Wednesday, April 20, 2011

Job Shadow- Respiratory Therapist

Camilla Dinkins
Job Shadow
CLSS 2100
April 19, 2011
I shadowed Ron Haskell, who is a Respiratory Therapist at Utah Valley Regional Hospital’s Newborn Intensive Care Unit in Provo, Utah. I asked him the following questions:
1. What do you enjoy most about your job? I love working here in the NICU. I love working with the babies. It is a fun and usually happy environment to work in. I also love the people I work with. I have been here 29 years and I still enjoy what I do.
2. Can you tell me about your schooling and other steps you took to get where you are today?
When I started out 29 years ago, respiratory therapists were trained here in the hospital, instead of going to school. When the requirements changed, I enrolled in an online program and tested out of most of the classes, to earn my certificate.
3. What do you dislike about your job? I don’t like the hospital politics. Sometimes there are issues between nurses and therapists. It isn’t so bad in our hospital, but in other hospitals it is much worse. You also have to deal with difficult doctors sometimes. I don’t like that they are able to come in for a few minutes and make changes, when we are the ones working with the babies all day.
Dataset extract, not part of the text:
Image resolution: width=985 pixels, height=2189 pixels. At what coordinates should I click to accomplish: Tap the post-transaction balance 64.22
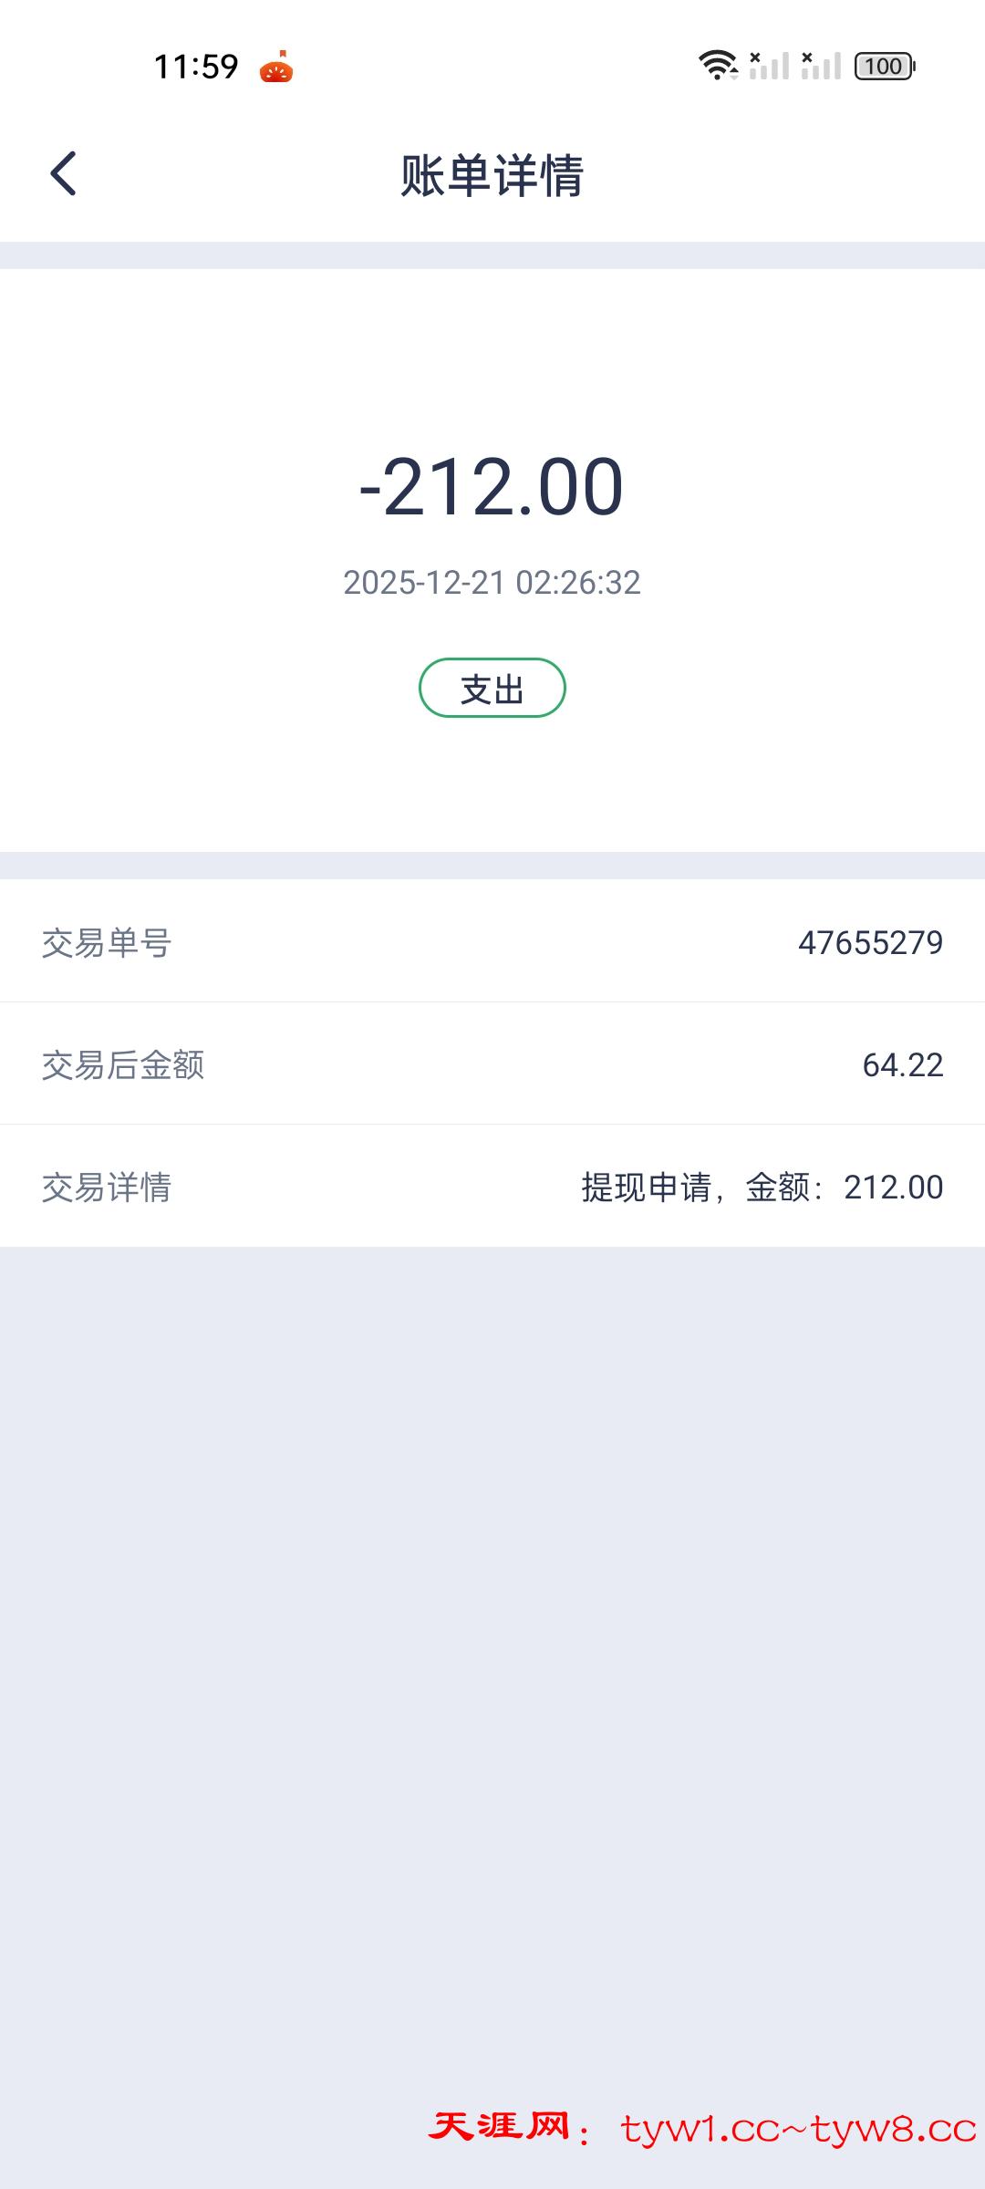903,1065
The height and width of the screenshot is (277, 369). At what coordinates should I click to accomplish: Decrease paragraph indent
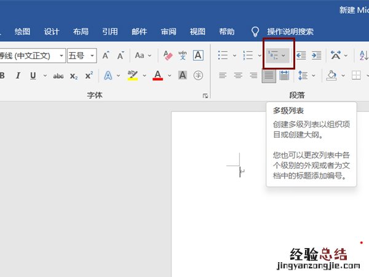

4. What is your typical day like? Each therapist is assigned to 3 or 4 babies. I spend the day watching the babies, and responding to alarms on their monitors, suctioning them, etc. At the beginning of the day, the doctor does his rounds, and I discuss each baby with him and make a plan for care for the day. Usually I am pretty busy running back and forth from baby to baby. I also spend a good deal of my time charting on paper charts as well as on the computer.
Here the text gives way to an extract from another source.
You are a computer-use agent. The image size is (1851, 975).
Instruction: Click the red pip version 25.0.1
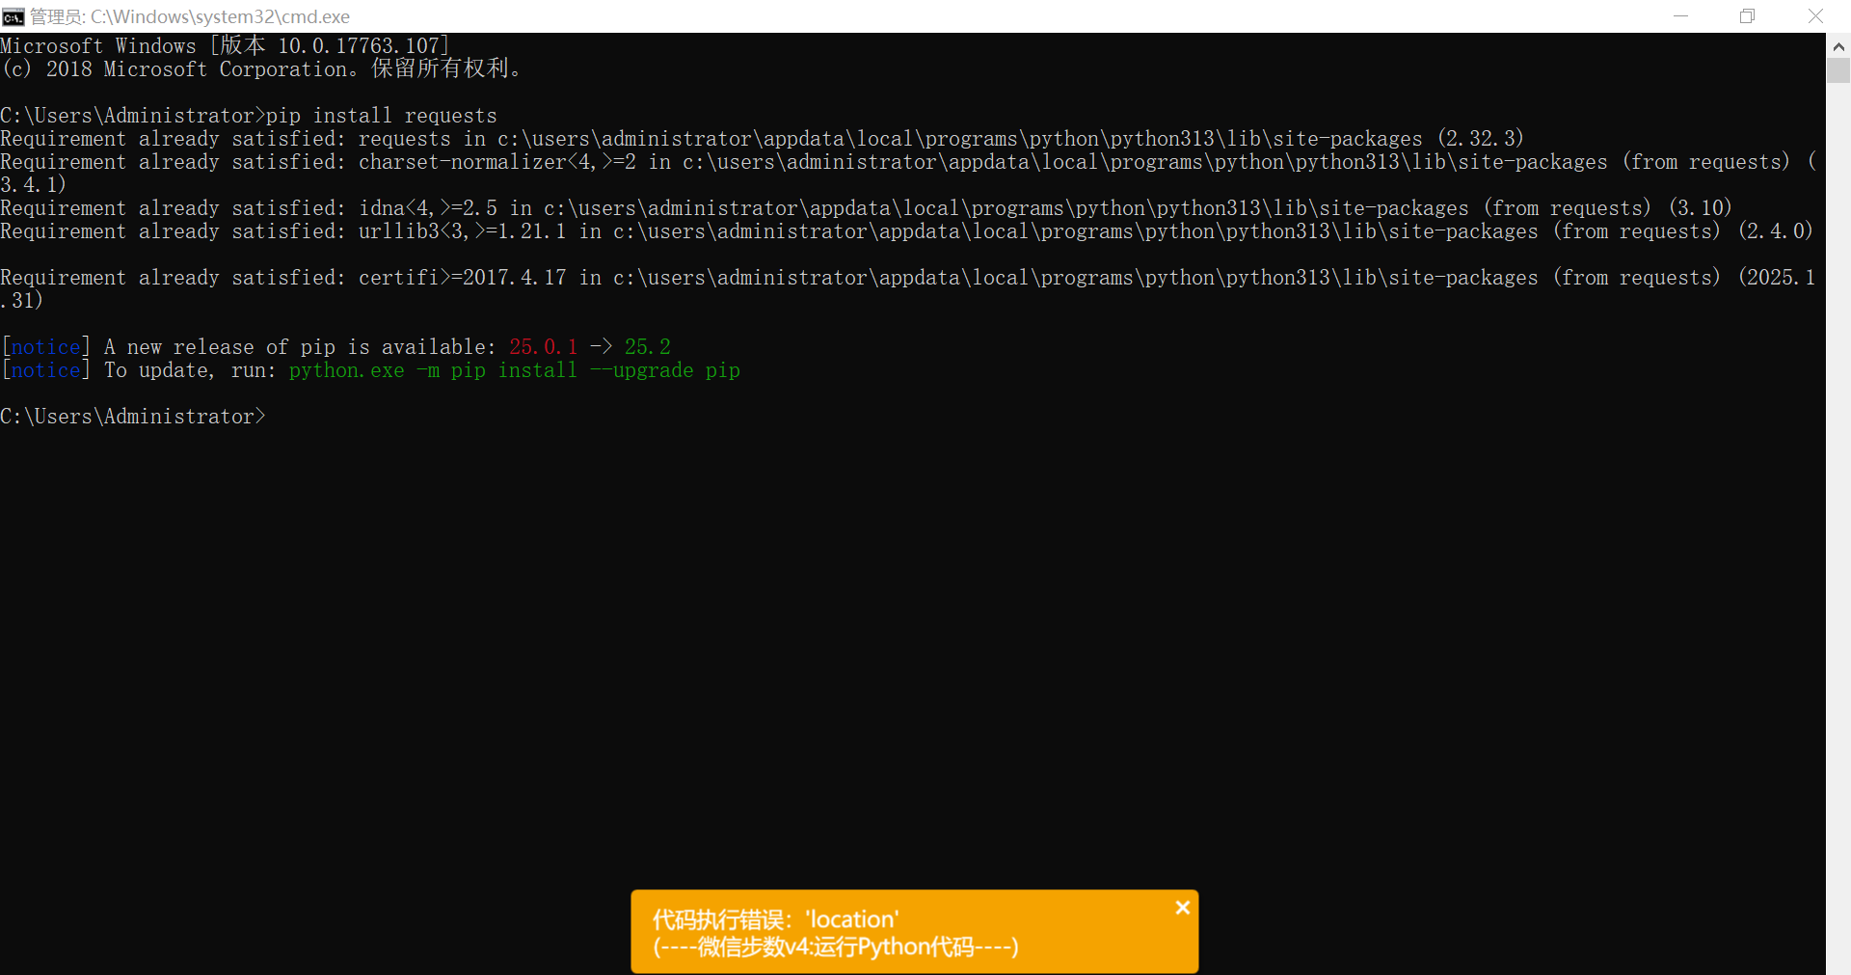click(x=543, y=347)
5. How many hours per week and per day do you typically work? We work 12 hour shifts, from 6 to 6. Three shifts per week.
6. What are the differences between working in the NICU as a therapist, and working in the NICU as a nurse? Each nurse is assigned to two babies. The nurse is responsible for the feeding, diaper changing, monitoring, scheduling tests, and charting. So, they have a wider variety of responsibilities, and fewer babies. Respiratory Therapists have a more specific function, and more babies to care for. Our job is more technical, and problem solving, and a nurse’s job is more social, more caring for the patient. We help each other with whatever is needed. For example, a nurse is responsible for diaper changing, and I am responsible for suctioning. If a baby needs a diaper change and I am right there, I will change the diaper. If a baby needs suctioning, and I am busy, the nurse can do the suctioning.
7. What are some of the benefits you enjoy most about your job? As a Respiratory Therapist, I get a great deal of autonomy. No one supervises my work, and I am able to make decisions and diagnose problems with my patients. I like being responsible for myself.
8. How often do you lose a baby? Is that difficult for you? How do you deal with it? We don’t lose babies very often. Maybe two or three a year. Yes, it is difficult, but usually when we lose a baby, it was meant to be. The baby usually had genetic problems or was born way too early. Usually they are suffering, and because of that, we are happy to see them relieved of their suffering. I do have to leave me job at work. I don’t call in from home to see how a baby is doing. You have to try not to get attached, as a defense mechanism. To protect yourself.
I really enjoyed having this experience. I feel more confident and excited about working in the medical field. It was great to see what it is actually like to work as a respiratory therapist. I am also interested in nursing, and during this job shadow, I was able to observe respiratory therapists as well as nurses, and talk with them both. I think I would enjoy both professions, but I am leaning toward nursing after this experience. One thing I learned about myself is that I have a passion for working with babies. I would absolutely love working in a newborn ICU.